Operational Research in Engineering Sciences: Theory and Applications (Jun 2024)
AUDIENCE SATISFACTION PREDICTION OF CHINESE WEB DRAMA BASED ON BIG DATA TECHNOLOGY AND SUPPORT VECTOR MACHINE
Abstract
With the explosive growth of online video content, web dramas have become an important component of entertainment consumption for a large audience. This article constructs a prediction model that combines big data processing technology and Support Vector Machine (SVM) algorithm. This model utilizes rich historical data features such as drama genre, cast, production costs, and promotional work to predict future audience satisfaction with online dramas. By optimizing model parameters and feature selection, analysis of monthly audience satisfaction data over the past year revealed that different types of dramas have a significant impact on audience satisfaction, with comedy genres consistently scoring above 85 points on average per month.

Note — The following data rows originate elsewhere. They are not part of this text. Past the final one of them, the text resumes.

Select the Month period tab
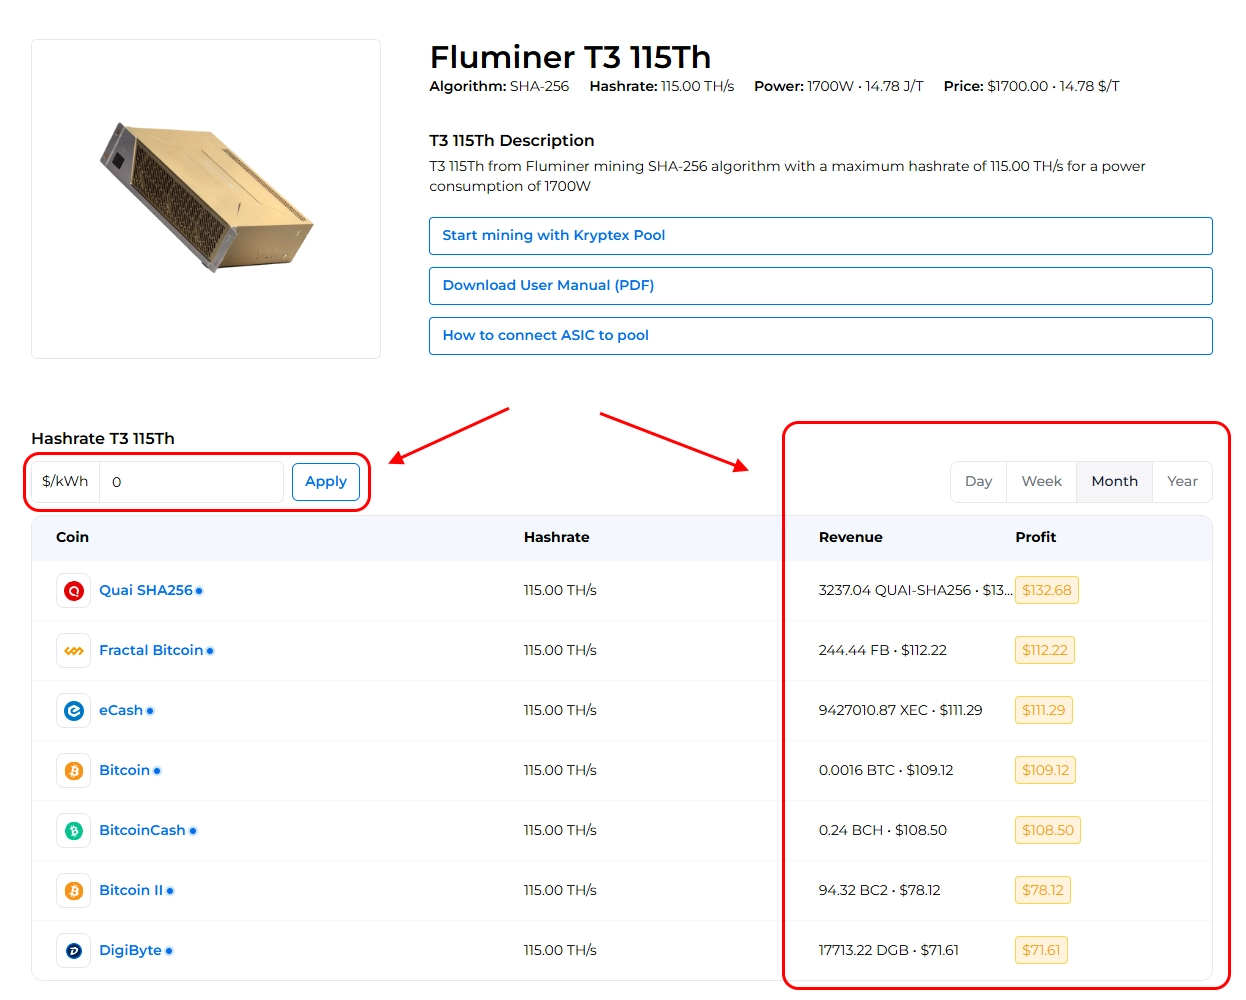Screen dimensions: 1246x1000 pos(1114,481)
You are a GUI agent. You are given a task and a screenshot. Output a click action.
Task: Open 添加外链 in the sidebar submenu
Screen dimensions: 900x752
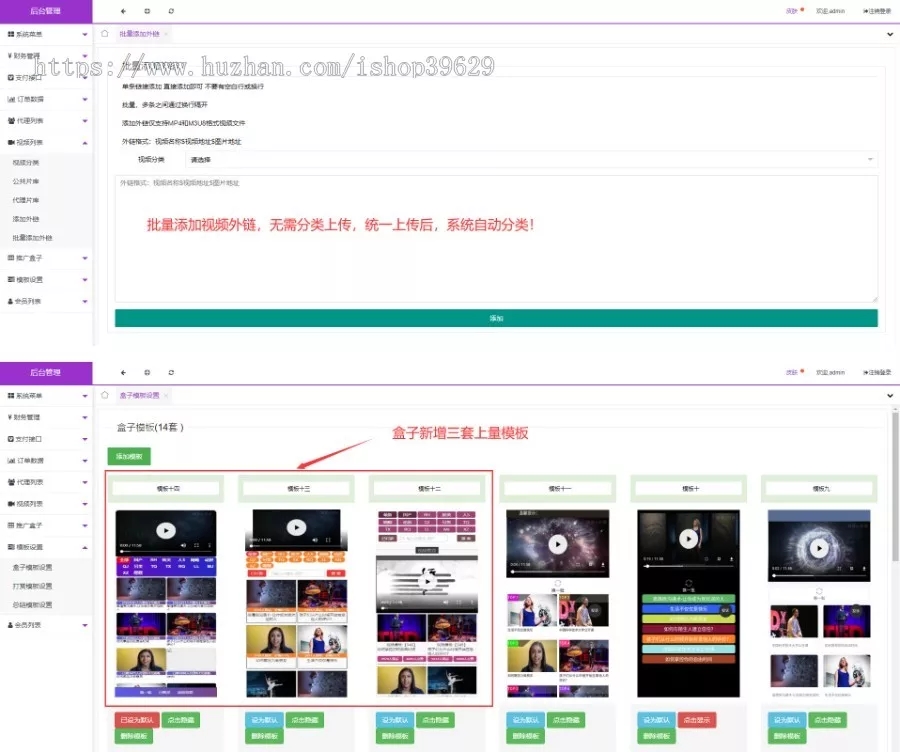(26, 219)

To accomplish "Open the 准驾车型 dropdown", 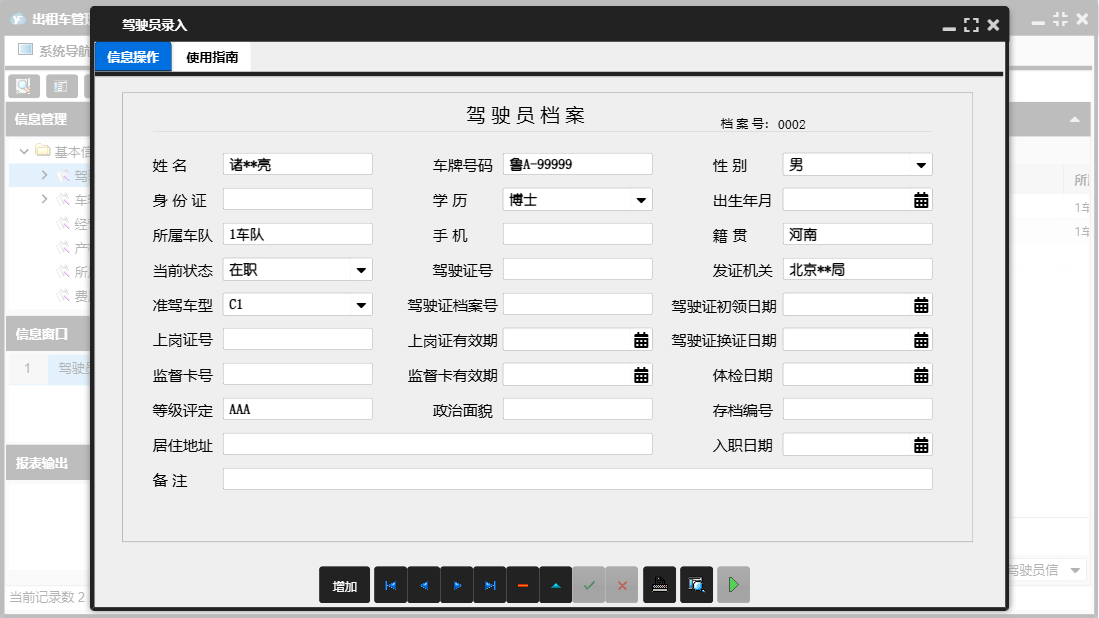I will pyautogui.click(x=360, y=305).
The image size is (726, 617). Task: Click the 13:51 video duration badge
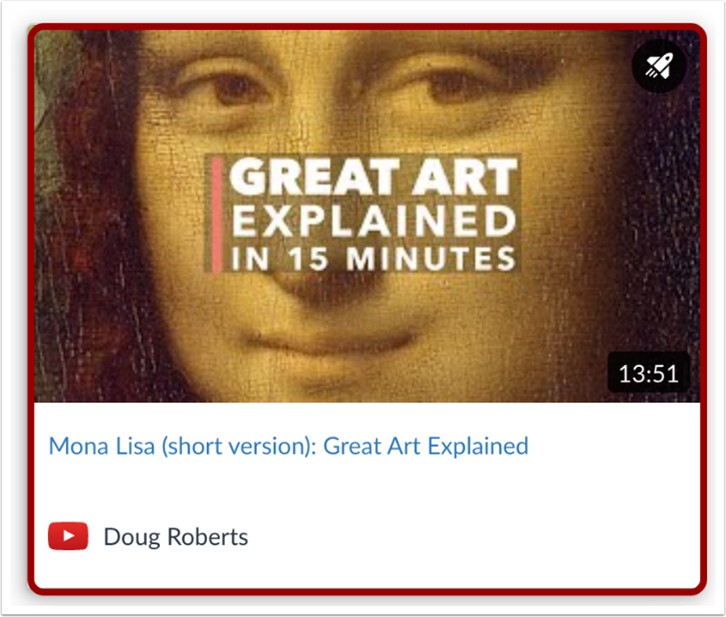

The average monthly satisfaction score for ancient costume dramas is about 82 points. In contrast, the average monthly satisfaction score for thriller and suspense dramas is about 78 points. This indicates that there are different evaluations of drama due to personal preferences. War-themed TV dramas, due to their more serious themes, have a relatively stable audience, with an average monthly satisfaction score of about 75 points. This study constructs a predictive model that can effectively improve prediction accuracy and provide scientific decision support for film and television producers, investors, and platform operators. Conversely, this can help them better grasp market trends and create high-quality works that better meet audience expectations.